Job a
Repeat the records below word for word, from the line holding "Task: Click the" through the end of the records, both ends included. Omit the pictures from your answer.

Text passage
— START —
A Galactic Cauldron, NGC 3079 Cocorico !


On August 16th, 2001, the NASA (STScI) publishes on Internet the photography of NGC 3079 and a zoom on its core, obtained by the HST, accompanied with the following note:

These NASA Hubble Space Telescope snapshots reveal dramatic activities within the core of the galaxy NGC 3079, where a lumpy bubble of hot gas is rising from a cauldron of glowing matter. The picture (at left) shows the bubble in the center of the galaxy's disk. The structure is more than 3,000 light-years wide and rises 3,500 light-years above the galaxy's disk. The smaller photo (at right) is a close-up view of the bubble. Astronomers suspect that the bubble is being blown by "winds" (high-speed streams of particles) released during a burst of star formation. Gaseous filaments at the top of the bubble are whirling around in a vortex and are being expelled into space. Eventually, this gas will rain down upon the galaxy's disk where it may collide with gas clouds, compress them, and form a new generation of stars. The two white dots just above the bubble are probably stars in the galaxy.

Comments:

These photos, remarkable and exceptional by their quality, deserve an attentive examination. The questions which assail me are::

  1. What are and wherefrom these gas strands arise which are thrown above the central bulb of the galaxy ?

  2. Do they come directly and vertically from a possible central black hole, or do they take another path?

If they spring vertically from a black hole, then one of the hypotheses that I formulated previously about the black hole of M87 would, in fact, be contradicted, that is the ejection of mass takes place only in the plane of rotation of the black hole.


To try to eliminate the doubt, I make some digital processing, and I obtain the two images shown:

  • At first sight, nothing is amiss. But if we zoom on the image, as shown, we can observe on one hand, the very particular morphology of the central bulb, and on the other hand, the existence of two symmetric arms of mass ejected from the bulb and in the plane of the galaxy.

  • Note that the structure of the core, revealed here, presents big resemblances with the morphology of the MilkyeWay, whose a peeviously DP image we can see opposite. The resemblance is much more than a simple analogy. It is obviously a part of a very general phenomenon.
— END —
Job b
Transcribe the passage above on the galaxy NGC 3079 exactly as it appears, between "If they spring" and "very general phenomenon.", inclusive.

(Entries on target coordinates)
— START —
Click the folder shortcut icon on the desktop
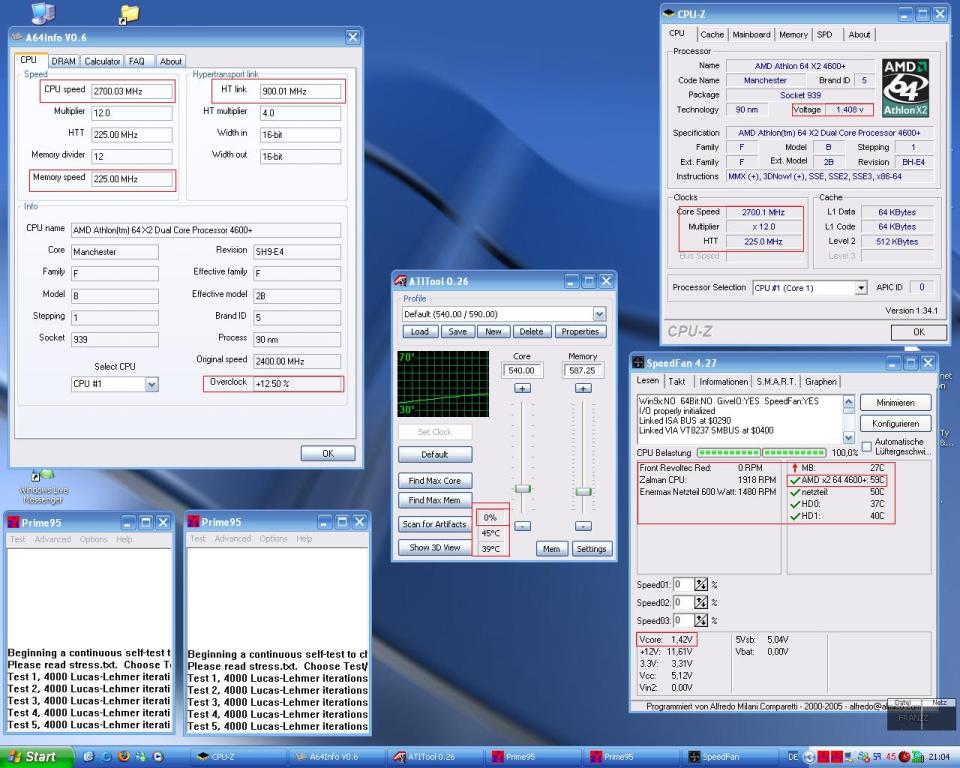Image resolution: width=960 pixels, height=768 pixels. tap(128, 13)
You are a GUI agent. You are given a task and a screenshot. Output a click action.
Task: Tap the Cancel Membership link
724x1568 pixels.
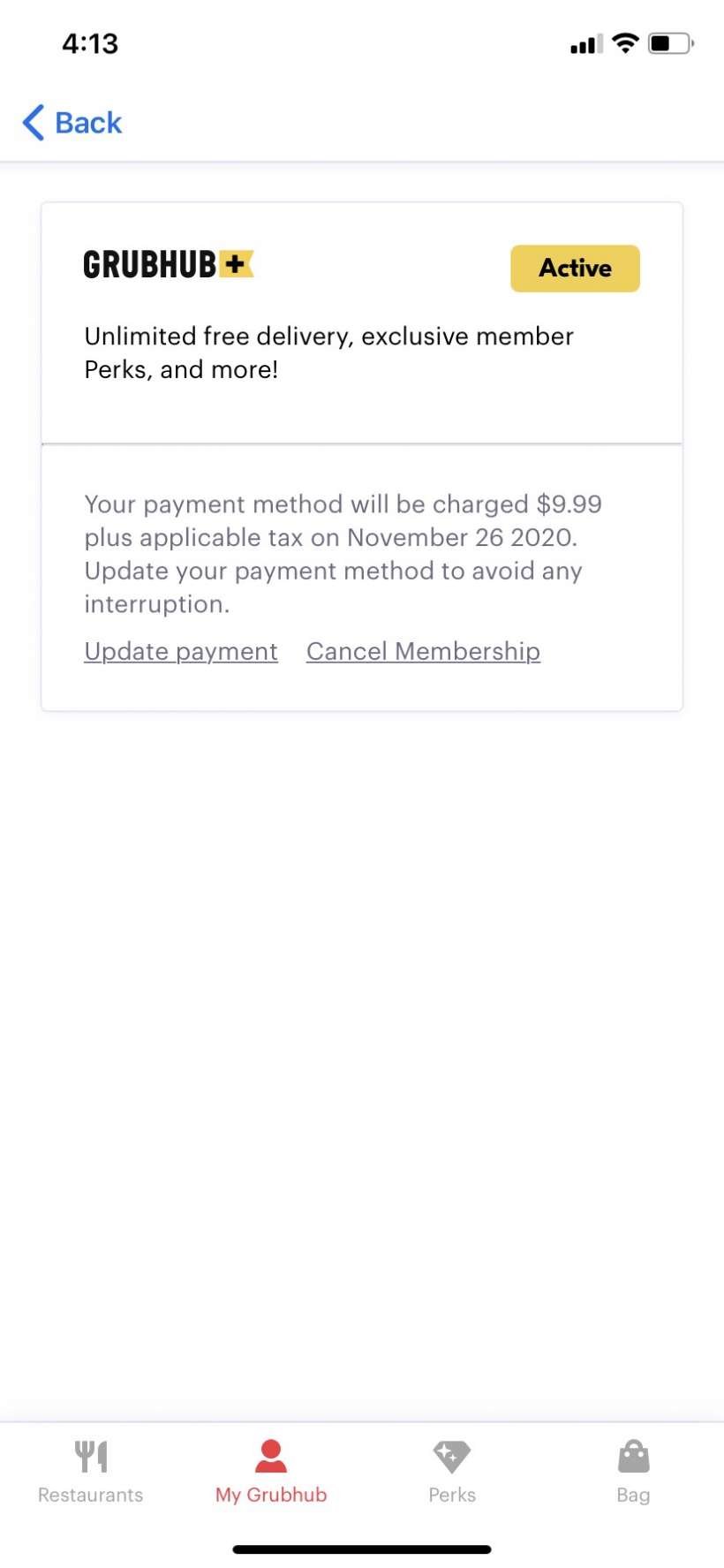423,651
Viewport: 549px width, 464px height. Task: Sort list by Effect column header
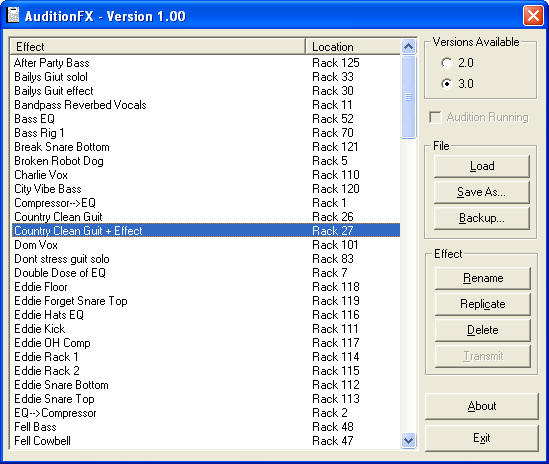[x=158, y=47]
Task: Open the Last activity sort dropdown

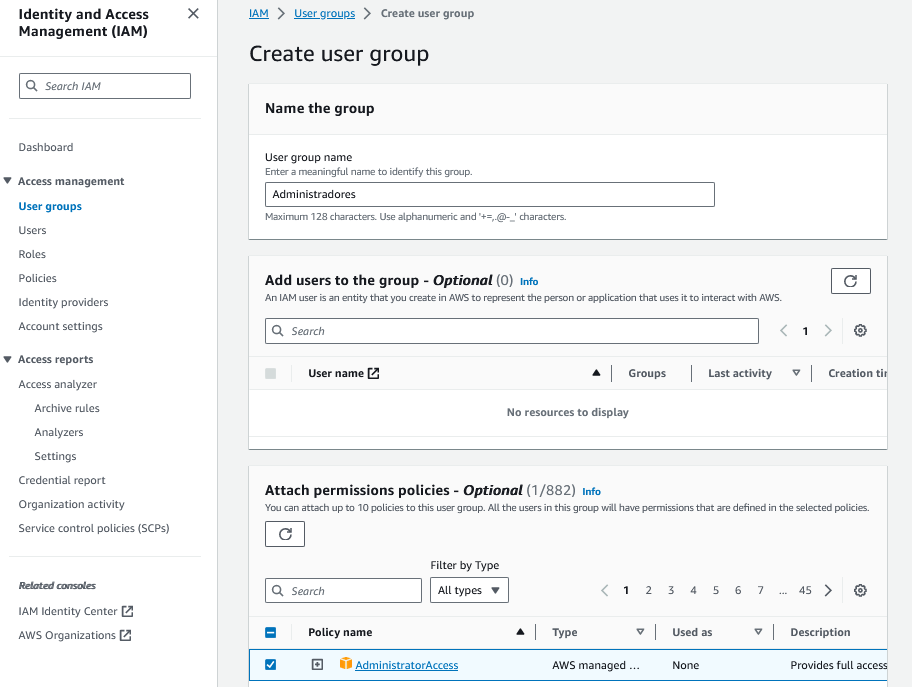Action: (795, 372)
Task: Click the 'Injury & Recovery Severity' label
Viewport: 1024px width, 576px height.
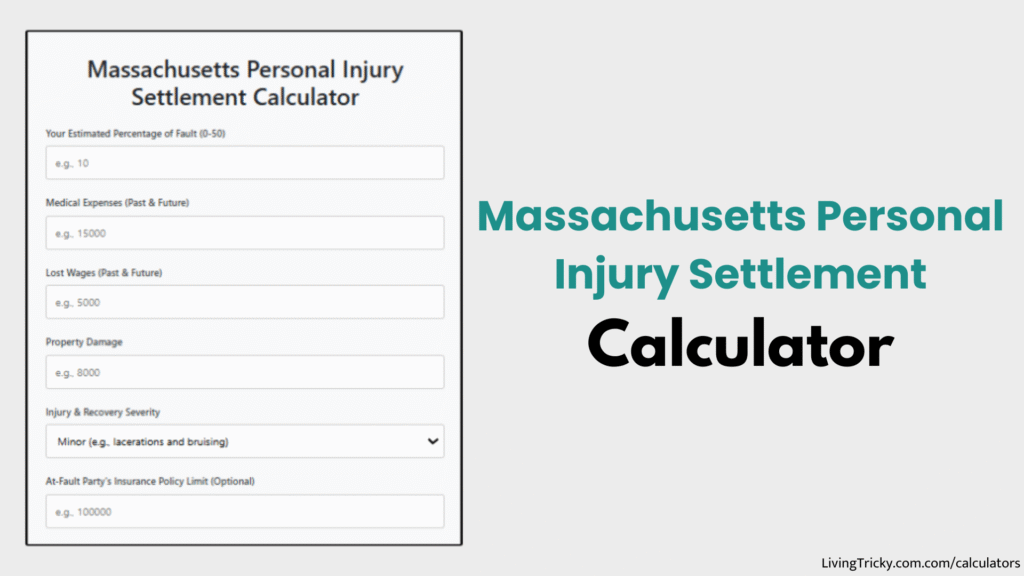Action: 101,411
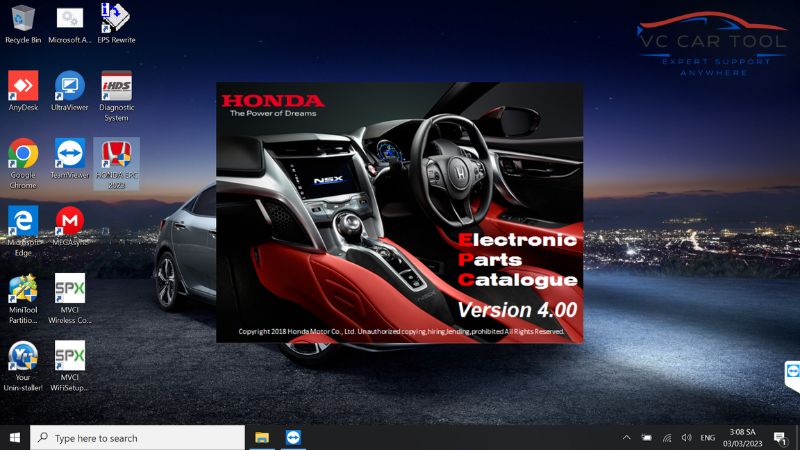Open Google Chrome from the desktop
This screenshot has width=800, height=450.
[23, 155]
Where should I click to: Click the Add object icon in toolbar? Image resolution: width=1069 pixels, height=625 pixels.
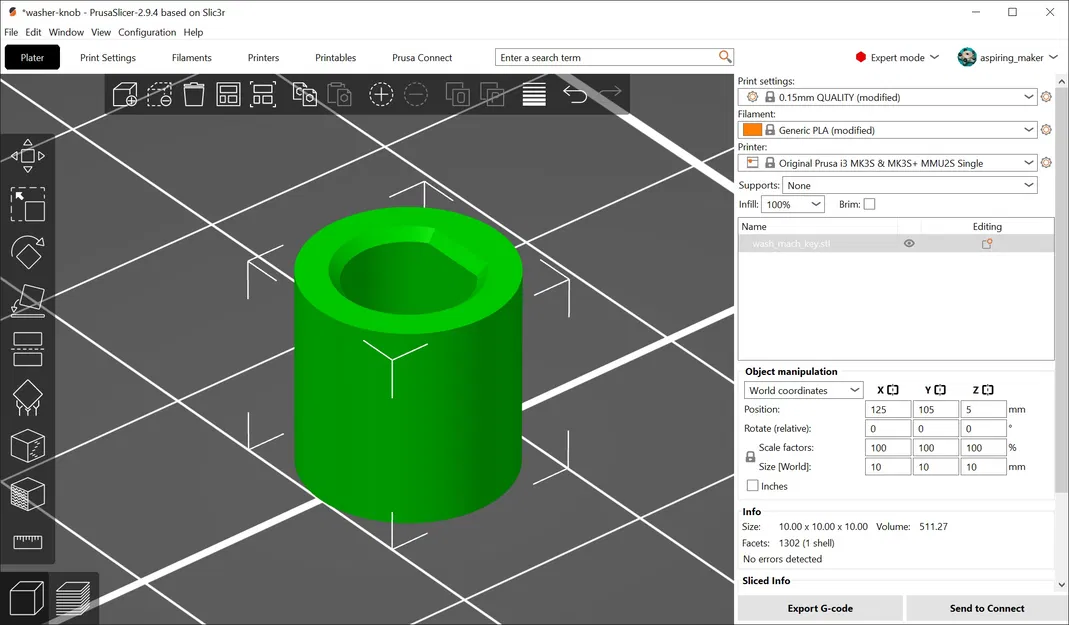125,95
— END —
Written answer a
Task: Click the 'Injury & Recovery Severity' label
Viewport: 1024px width, 576px height.
Action: 101,411
Open Google Chrome from the desktop
This screenshot has width=800, height=450.
[23, 155]
Where should I click to: Click the Add object icon in toolbar? Image resolution: width=1069 pixels, height=625 pixels.
125,95

Written answer b
If they spring vertically from a black hole, then one of the hypotheses that I formulated previously about the black hole of M87 would, in fact, be contradicted, that is the ejection of mass takes place only in the plane of rotation of the black hole.


To try to eliminate the doubt, I make some digital processing, and I obtain the two images shown:

  • At first sight, nothing is amiss. But if we zoom on the image, as shown, we can observe on one hand, the very particular morphology of the central bulb, and on the other hand, the existence of two symmetric arms of mass ejected from the bulb and in the plane of the galaxy.

  • Note that the structure of the core, revealed here, presents big resemblances with the morphology of the MilkyeWay, whose a peeviously DP image we can see opposite. The resemblance is much more than a simple analogy. It is obviously a part of a very general phenomenon.